▸ **O QUE FAZER**
De acordo com o texto para análise, qual foi o único país da América Latina que se mostrou favorável ao tribunal de crimes de guerra ligado à ONU?

▸ **TEXTO PARA ANÁLISE**
»»

Haran também se mostra cético em relação à iniciativa de Lula de formar um clube da paz integrado por países supostamente neutros para intermediar negociações entre Moscou e Kyiv. “Como Lula vai persuadir Putin a retirar suas tropas da Ucrânia? Se ele conseguir, todos nós ucranianos seremos os primeiros a apoiar.”

O acadêmico também rechaça a ideia de ter a China como intermediador, como aventado por Lula e pelo próprio regime de Xi Jinping, que detalhou suas próprias diretrizes para as negociações. “A China, assim como a Índia, repete a retórica pró-Russia de que o Ocidente mau, é responsável pela guerra; duvido que a China fosse apoiar uma solução justa. Os chineses jogam seu próprio jogo, tudo de olho nos EUA”, diz.

Mas Haran acredita que há, sim, um papel a ser desempenhado pelo Brasil. “Seria muito bom se o presidente Lula pressionasse Putin a parar de fazer chantagem nuclear”, disse o professor. Ele defende que o país se junte a China e Índia, que já demonstraram não apoiar ameaças de Putin nesse sentido, e requesitam a retirada das tropas russas da usina de Zaporíjia, a maior planta nuclear da Europa.

A comitiva ucraniana também pede apoio à iniciativa de constituir um tribunal de crimes de guerra ligado à ONU para apurar violações da lei internacional durante o conflito. A União Europeia propôs o estabelecimento desse colegiado e agora tenta angariar apoio internacional. Segundo o chanceler da Ucrânia, Dmitro Kuleba, 30 países apoiam a iniciativa. Na América Latina, só a Guatemala se mostrou favorável.

««

▸ **DADOS FORNECIDOS**
»»

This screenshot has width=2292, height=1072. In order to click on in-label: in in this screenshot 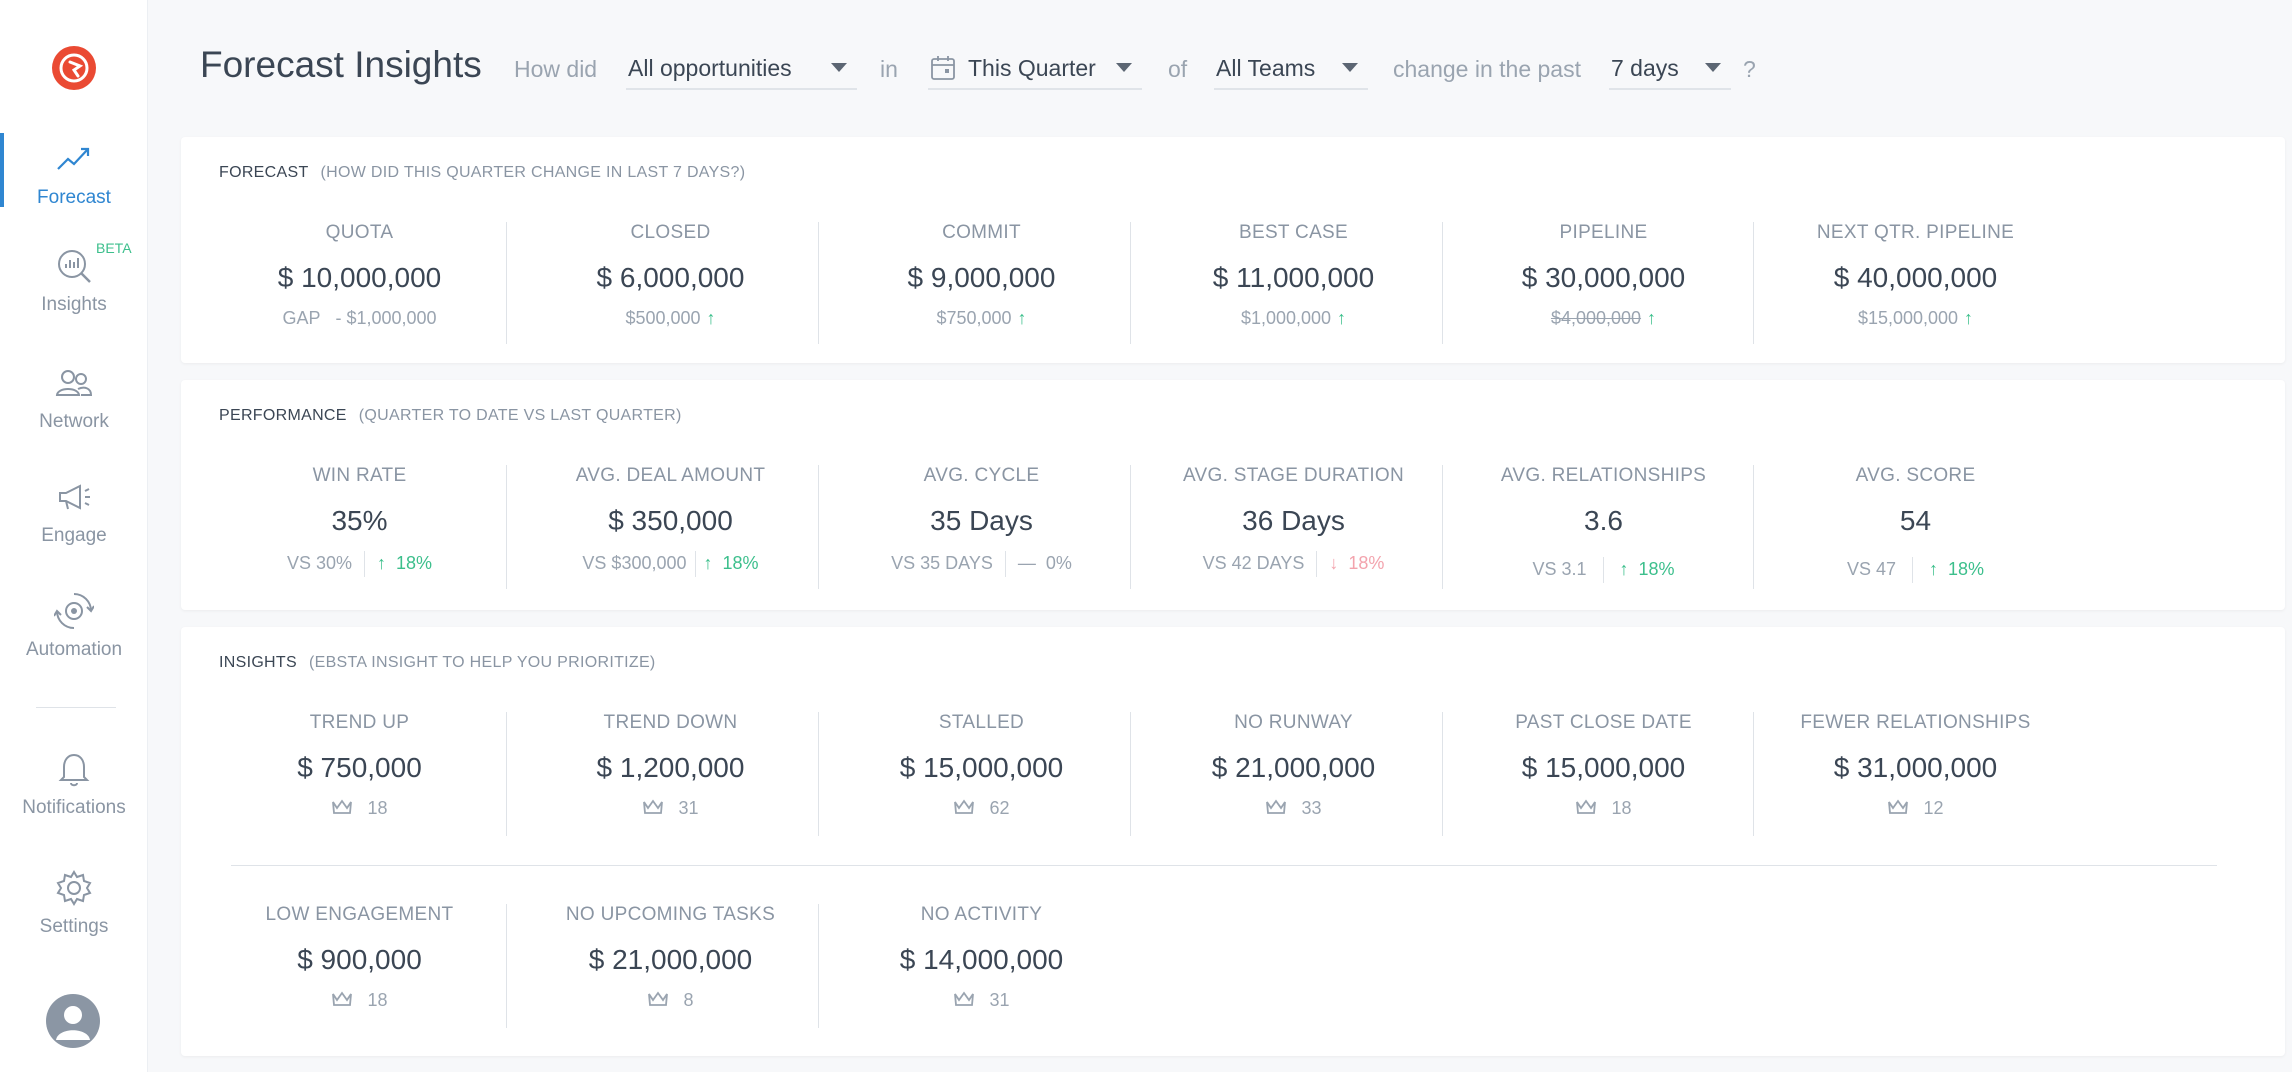, I will do `click(889, 69)`.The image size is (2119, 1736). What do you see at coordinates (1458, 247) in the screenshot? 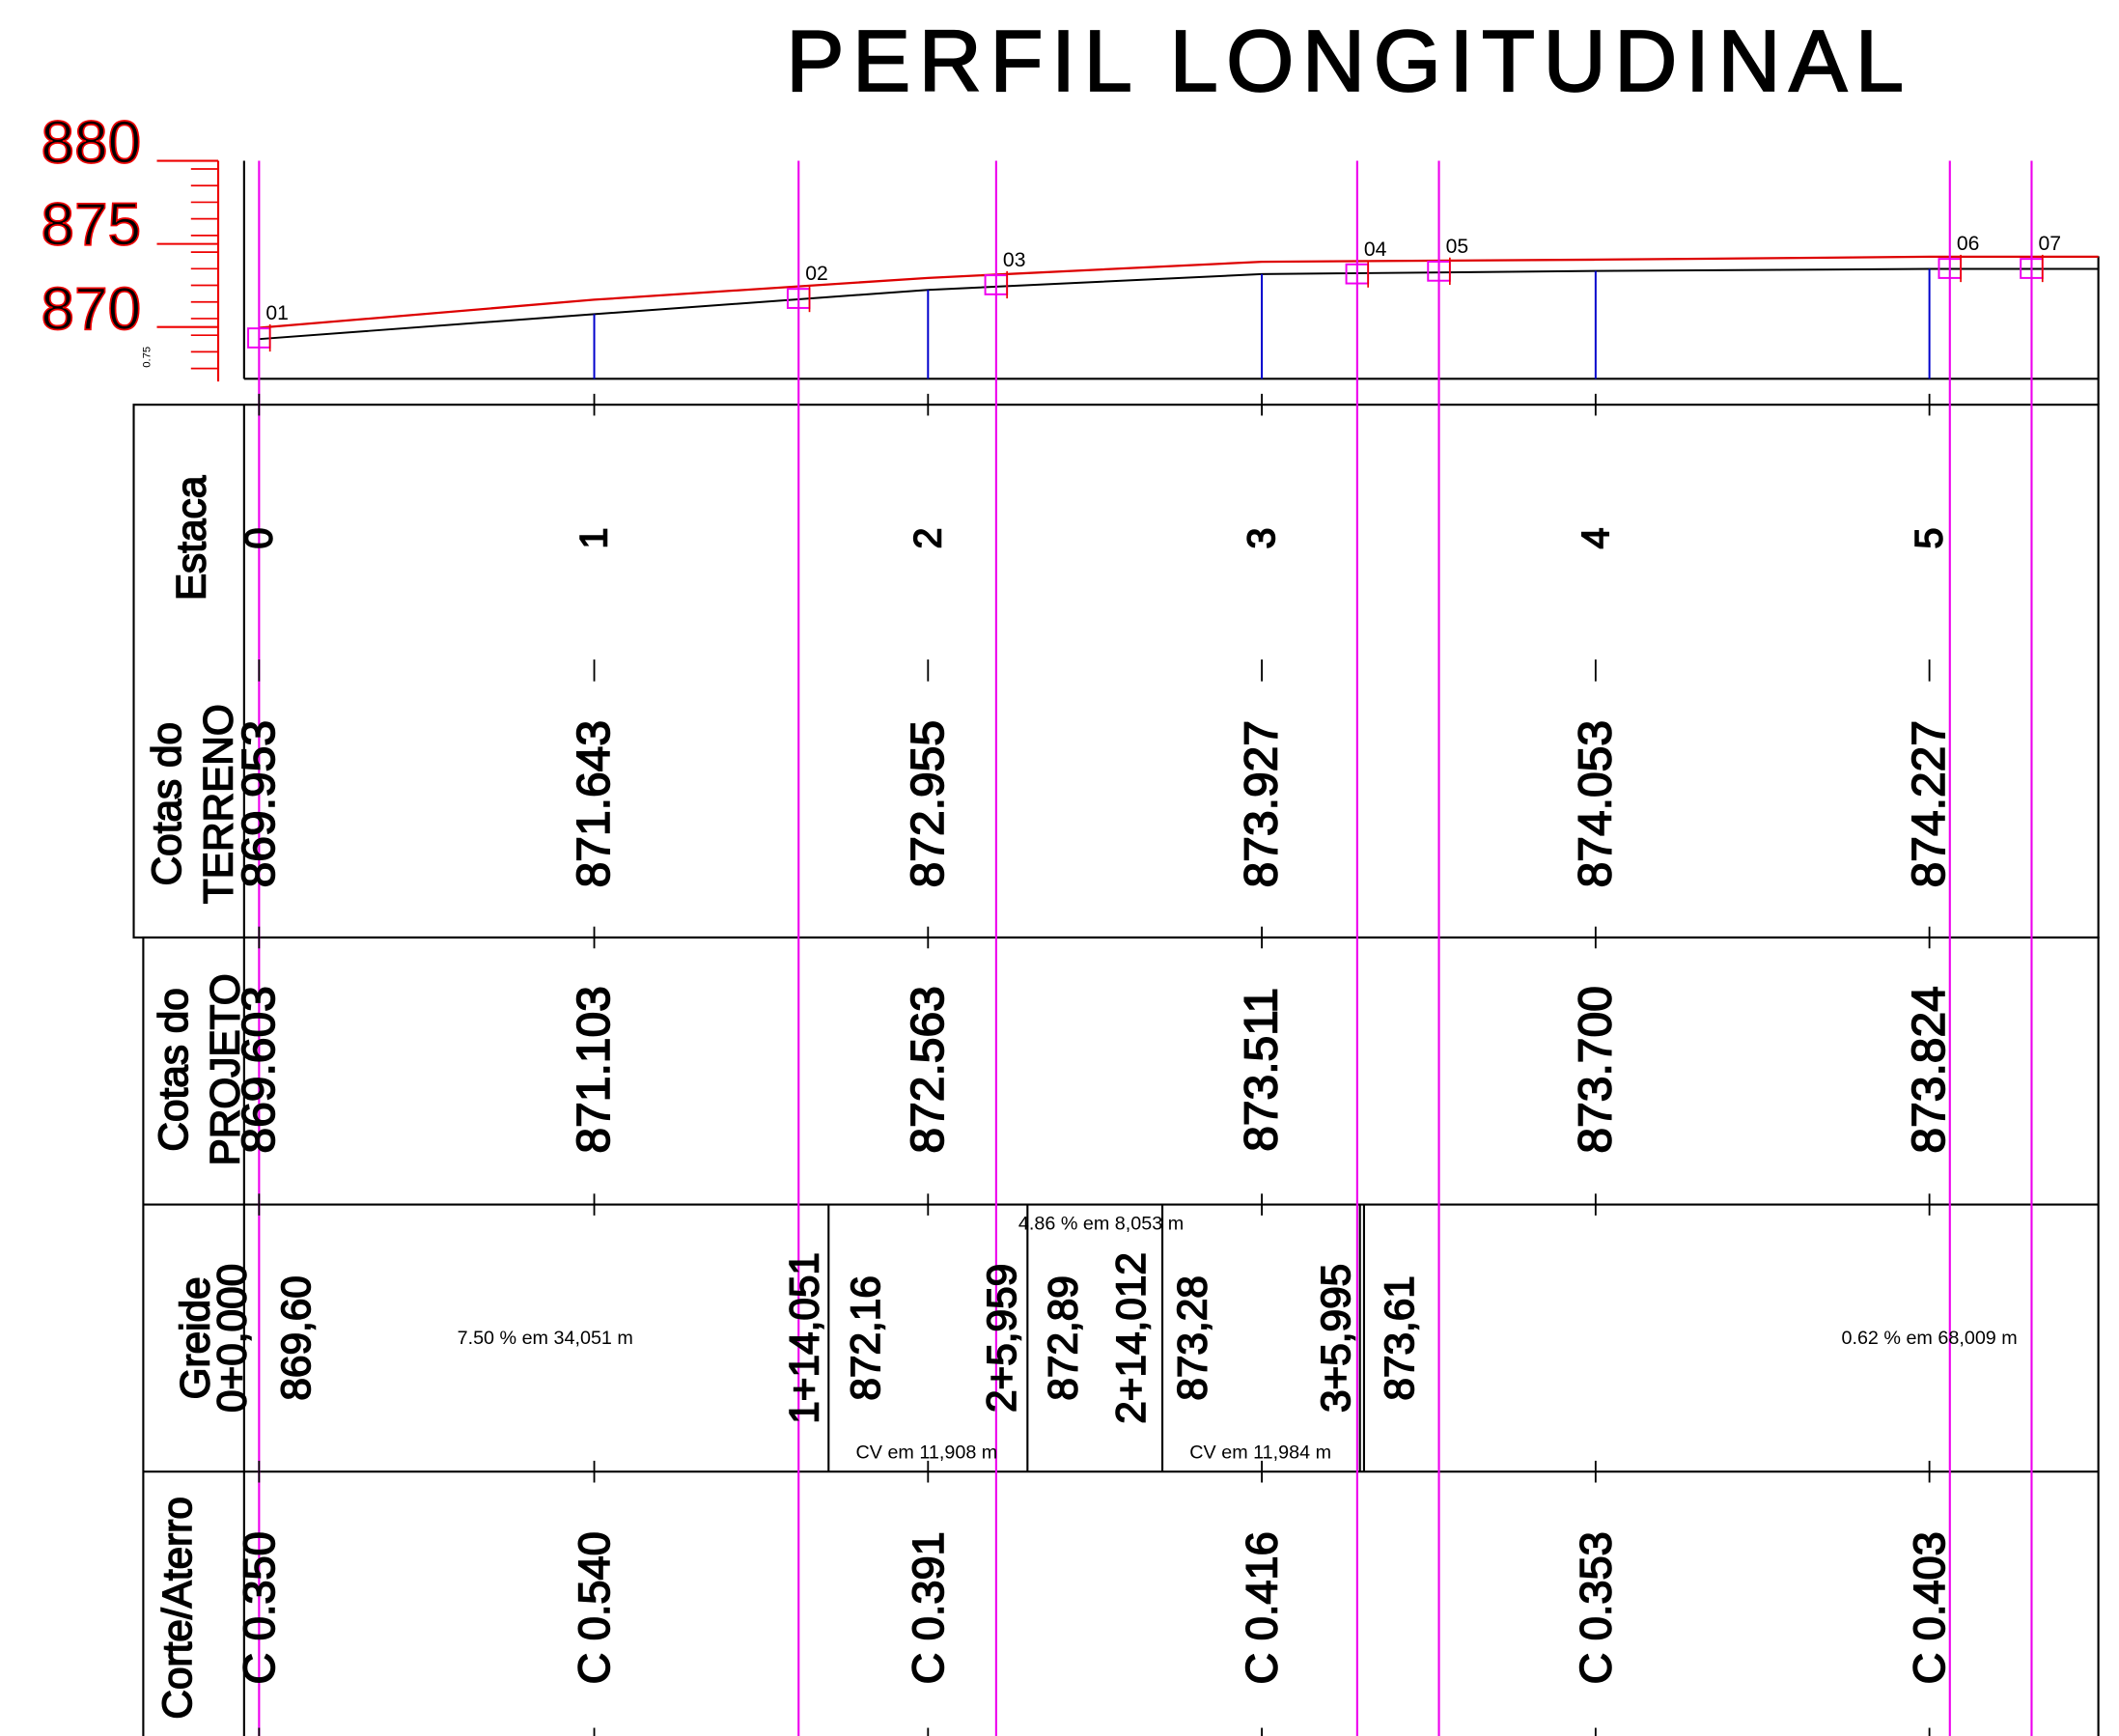
I see `point-label: 05` at bounding box center [1458, 247].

««

▸ **RESPOSTA DA TAREFA**
A Guatemala.